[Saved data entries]
::::::::::
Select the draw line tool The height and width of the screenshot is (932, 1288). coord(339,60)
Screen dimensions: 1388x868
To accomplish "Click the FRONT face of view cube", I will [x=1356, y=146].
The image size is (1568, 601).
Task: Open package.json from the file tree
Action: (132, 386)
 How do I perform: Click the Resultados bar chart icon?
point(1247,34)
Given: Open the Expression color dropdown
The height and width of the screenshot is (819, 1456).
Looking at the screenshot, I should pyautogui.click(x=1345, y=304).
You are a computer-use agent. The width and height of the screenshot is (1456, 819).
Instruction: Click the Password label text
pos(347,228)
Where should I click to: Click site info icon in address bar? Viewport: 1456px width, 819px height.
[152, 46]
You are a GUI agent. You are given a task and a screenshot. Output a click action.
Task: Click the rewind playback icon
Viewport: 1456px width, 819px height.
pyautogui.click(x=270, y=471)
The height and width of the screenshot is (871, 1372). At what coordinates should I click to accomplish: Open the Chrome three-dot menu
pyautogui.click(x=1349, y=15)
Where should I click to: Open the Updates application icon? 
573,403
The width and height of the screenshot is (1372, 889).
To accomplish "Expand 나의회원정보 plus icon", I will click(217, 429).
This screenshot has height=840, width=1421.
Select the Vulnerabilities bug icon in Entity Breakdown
::::::::::
Exercise goal: Make an exact transcription of the entries above.

Expected answer:
Select the draw line tool The height and width of the screenshot is (932, 1288). coord(339,60)
Screen dimensions: 1388x868
To accomplish "Click the FRONT face of view cube", I will [x=1356, y=146].
The image size is (1568, 601).
Task: Open package.json from the file tree
Action: (132, 386)
 How do I perform: Click the Resultados bar chart icon?
point(1247,34)
Given: Open the Expression color dropdown
The height and width of the screenshot is (819, 1456).
Looking at the screenshot, I should pyautogui.click(x=1345, y=304).
You are a computer-use agent. The width and height of the screenshot is (1456, 819).
Instruction: Click the Password label text
pos(347,228)
Where should I click to: Click site info icon in address bar? Viewport: 1456px width, 819px height.
[152, 46]
You are a GUI agent. You are given a task and a screenshot. Output a click action.
Task: Click the rewind playback icon
Viewport: 1456px width, 819px height.
pyautogui.click(x=270, y=471)
The height and width of the screenshot is (871, 1372). At what coordinates should I click to accomplish: Open the Chrome three-dot menu
pyautogui.click(x=1349, y=15)
Where should I click to: Open the Updates application icon? 
573,403
The width and height of the screenshot is (1372, 889).
To accomplish "Expand 나의회원정보 plus icon", I will click(217, 429).
This screenshot has height=840, width=1421.
Select the Vulnerabilities bug icon in Entity Breakdown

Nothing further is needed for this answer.